Task details ▸ Reproduce, word for word, the passage of the article on the documentary A Place at the Table that begins with "Setting a Place" and runs up to and including "are truly rich.".

Text for analysis ▸

-----

Setting a Place at the Table

If you’ve ever wondered how hunger and obesity manage to exist side by side, go see A Place at the Table, a powerful new documentary that unwinds the knotty problem of hunger in America. It opens nationwide today (March 1).

The United States is graced with an abundance of natural resources – in fact, the movie opens with a gorgeous montage of those amber waves of grain. In land, water, soil and people, we are truly rich. 

But to look at many of our children, you wouldn’t know it. 

A Place at the Table, from the same studio that made Food Inc., the 2008 expose of industrial agriculture, highlights the tragic reality that one in five children don't know where their next meal is coming from, and half of America’s young are on federal food assistance at some point in their childhood. The film was made by documentarians Lori Silverbush and Kristi Jacobson and Top Chef head judge Tom Colicchio.   

Through the clear but questioning eyes of Barbie, Rosie and Tremonica – just three of the 50 million Americans who have fallen into hunger’s grip – the movie provides an intimate look at the devastating effects that food insecurity has on children’s self-confidence, their ability to learn and their long-term potential – not to mention their health. 

A Place at the Table reaches deepest when it poses the question: If second grader Tremonica were yours, could you stand by passively as she absorbed the subtle, silent messages that being hungry transmits – we don’t believe in you, your potential doesn’t matter, you aren’t important enough to feed? 

For those who are skeptical of emotional appeals, the film provides a fascinating history of America’s shifting priorities for food policy and funding – from food stamps to farm subsidies to school meals to dietary guidelines – and how lawmakers and agribusiness lobbyists have long pitted them against each other. The film deftly takes us through the nation’s brief 1970s fling at solving the hunger problem by government action (it nearly did!) and then shows how a decade later we were patting ourselves on the back for having “made a difference” through private charity. 

But as the film’s passionate hunger advocates spell out, charitable programs alone can’t solve the problem. Willing volunteers and private partnerships of food banks, pantries, soup kitchens and other emergency food providers are an important piece, but they can’t shoulder the entire burden for 50 million Americans – nor should they. Emergency food programs were never meant to be a stable source of calories, and chronic reliance on emergency food has created its own problems – including the paradoxical problem of obesity in the face of hunger.

Even though EWG’s focus is environmental, we have long advocated for robust nutrition support through our farm bill work. And ensuring the neediest among us can put food on the table is a core organizational belief.

A Place at the Table tackles those issues and argues powerfully that until we address poverty and corporations share their immense profits with their workers by offering a living wage, there will always be hardworking families that fall into hunger’s tenacious grasp.

When it came to addressing the federal government’s role, the film asked EWG’s co-founder and president, Ken Cook, to explain the nation’s badly broken food and farm policy. Cook also provides extensive insights in an essay featured in the film’s companion book.
 

Part of the Solution is to Cut Subsidies to Mega Farms, not Nutrition Programs

But Congress must share the blame, too. A Place at the Table also addresses the role that federal farm subsidy programs have played in America’s broken food and agriculture policy.

-----

Stored data entries:

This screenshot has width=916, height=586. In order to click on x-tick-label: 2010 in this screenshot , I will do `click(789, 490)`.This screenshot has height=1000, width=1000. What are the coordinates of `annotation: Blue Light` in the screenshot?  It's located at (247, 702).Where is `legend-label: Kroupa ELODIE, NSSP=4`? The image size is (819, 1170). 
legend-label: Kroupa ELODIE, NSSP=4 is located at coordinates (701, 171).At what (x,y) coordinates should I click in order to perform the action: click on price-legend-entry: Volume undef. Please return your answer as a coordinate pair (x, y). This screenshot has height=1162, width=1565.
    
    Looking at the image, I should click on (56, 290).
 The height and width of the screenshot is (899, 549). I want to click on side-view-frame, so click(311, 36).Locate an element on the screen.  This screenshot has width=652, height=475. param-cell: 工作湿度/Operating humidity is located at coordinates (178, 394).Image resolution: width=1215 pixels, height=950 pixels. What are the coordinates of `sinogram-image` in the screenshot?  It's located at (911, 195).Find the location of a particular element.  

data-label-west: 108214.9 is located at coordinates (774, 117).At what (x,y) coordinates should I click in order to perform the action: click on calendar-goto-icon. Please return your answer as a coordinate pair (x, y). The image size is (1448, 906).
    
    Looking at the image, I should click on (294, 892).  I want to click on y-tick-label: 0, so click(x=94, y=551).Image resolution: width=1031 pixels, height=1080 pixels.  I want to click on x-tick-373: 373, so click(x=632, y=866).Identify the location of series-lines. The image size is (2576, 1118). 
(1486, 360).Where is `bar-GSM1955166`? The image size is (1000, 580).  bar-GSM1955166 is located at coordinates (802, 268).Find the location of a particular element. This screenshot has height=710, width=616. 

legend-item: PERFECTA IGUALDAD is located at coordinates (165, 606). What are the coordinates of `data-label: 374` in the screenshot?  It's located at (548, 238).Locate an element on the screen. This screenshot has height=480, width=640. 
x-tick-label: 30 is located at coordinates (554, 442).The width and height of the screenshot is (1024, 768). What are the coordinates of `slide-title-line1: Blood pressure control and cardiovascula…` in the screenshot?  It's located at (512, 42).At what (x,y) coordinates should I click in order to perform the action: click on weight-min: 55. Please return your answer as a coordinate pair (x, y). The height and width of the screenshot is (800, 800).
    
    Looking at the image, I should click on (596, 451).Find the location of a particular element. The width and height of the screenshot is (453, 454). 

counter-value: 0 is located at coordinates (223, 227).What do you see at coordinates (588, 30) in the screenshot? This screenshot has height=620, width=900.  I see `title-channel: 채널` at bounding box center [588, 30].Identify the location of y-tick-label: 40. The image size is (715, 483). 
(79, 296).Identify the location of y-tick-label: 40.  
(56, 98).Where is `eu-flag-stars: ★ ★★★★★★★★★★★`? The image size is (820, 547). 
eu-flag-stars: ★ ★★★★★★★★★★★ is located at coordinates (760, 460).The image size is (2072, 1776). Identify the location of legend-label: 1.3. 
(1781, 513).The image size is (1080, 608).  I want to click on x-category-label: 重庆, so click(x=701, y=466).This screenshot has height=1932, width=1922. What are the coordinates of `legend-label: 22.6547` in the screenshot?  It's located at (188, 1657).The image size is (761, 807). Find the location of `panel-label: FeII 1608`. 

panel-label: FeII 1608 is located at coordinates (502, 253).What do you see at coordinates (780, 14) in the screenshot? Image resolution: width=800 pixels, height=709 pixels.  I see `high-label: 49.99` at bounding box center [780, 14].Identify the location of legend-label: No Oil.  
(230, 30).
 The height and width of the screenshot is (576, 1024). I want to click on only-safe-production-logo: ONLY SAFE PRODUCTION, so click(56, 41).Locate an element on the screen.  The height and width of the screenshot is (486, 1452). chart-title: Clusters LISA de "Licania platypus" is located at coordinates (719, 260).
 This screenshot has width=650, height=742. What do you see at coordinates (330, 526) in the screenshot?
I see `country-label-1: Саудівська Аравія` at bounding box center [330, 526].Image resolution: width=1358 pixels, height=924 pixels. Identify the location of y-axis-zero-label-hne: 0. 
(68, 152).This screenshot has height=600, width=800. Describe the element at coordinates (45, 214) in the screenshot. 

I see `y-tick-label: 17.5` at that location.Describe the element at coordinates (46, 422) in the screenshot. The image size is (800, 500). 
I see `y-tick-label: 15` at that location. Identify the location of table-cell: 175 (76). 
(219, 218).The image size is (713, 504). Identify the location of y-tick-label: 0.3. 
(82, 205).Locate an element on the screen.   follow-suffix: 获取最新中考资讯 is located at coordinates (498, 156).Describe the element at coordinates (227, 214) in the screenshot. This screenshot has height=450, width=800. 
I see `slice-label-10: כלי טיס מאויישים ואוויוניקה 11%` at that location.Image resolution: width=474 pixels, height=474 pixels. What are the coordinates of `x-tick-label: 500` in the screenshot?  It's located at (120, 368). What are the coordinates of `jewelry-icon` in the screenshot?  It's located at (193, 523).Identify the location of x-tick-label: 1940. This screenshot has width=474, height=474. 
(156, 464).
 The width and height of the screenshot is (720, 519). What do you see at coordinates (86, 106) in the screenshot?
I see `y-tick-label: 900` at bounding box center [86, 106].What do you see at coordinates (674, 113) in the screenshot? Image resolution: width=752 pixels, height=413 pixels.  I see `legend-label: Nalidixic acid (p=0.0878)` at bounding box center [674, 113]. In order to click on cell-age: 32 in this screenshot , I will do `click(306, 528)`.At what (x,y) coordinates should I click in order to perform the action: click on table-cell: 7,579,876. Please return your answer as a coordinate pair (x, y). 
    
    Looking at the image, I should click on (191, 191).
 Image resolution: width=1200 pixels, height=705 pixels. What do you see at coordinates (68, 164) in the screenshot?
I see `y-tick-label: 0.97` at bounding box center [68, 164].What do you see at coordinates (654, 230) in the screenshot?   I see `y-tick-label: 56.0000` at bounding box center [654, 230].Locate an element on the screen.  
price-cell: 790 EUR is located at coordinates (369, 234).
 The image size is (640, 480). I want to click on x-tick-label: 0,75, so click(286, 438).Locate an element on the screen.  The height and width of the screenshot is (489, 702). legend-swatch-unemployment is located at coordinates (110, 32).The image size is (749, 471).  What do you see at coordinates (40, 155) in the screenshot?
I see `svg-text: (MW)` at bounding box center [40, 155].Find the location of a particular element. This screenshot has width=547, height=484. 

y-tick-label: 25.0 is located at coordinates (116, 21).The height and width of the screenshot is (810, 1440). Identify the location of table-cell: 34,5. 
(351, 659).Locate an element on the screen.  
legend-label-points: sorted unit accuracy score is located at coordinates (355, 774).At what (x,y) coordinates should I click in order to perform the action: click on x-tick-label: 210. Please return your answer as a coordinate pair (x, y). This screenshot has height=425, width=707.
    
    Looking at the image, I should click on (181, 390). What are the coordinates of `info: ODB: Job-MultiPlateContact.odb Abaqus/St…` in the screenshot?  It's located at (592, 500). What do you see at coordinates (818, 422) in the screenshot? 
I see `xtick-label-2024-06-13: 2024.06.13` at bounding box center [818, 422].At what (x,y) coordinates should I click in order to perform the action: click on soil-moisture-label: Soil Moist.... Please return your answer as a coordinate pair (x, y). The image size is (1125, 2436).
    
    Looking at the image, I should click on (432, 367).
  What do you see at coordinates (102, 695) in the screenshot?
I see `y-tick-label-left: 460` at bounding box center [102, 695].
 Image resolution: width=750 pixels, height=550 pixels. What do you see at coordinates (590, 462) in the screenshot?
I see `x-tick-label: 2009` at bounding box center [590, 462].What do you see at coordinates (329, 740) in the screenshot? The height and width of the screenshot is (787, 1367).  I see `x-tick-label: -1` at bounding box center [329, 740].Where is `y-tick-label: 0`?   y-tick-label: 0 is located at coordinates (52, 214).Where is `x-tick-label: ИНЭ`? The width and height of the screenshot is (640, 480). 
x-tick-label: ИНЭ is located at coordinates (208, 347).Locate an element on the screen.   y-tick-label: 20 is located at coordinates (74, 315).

-----

Result of this task ▸
Setting a Place at the Table

If you’ve ever wondered how hunger and obesity manage to exist side by side, go see A Place at the Table, a powerful new documentary that unwinds the knotty problem of hunger in America. It opens nationwide today (March 1).

The United States is graced with an abundance of natural resources – in fact, the movie opens with a gorgeous montage of those amber waves of grain. In land, water, soil and people, we are truly rich.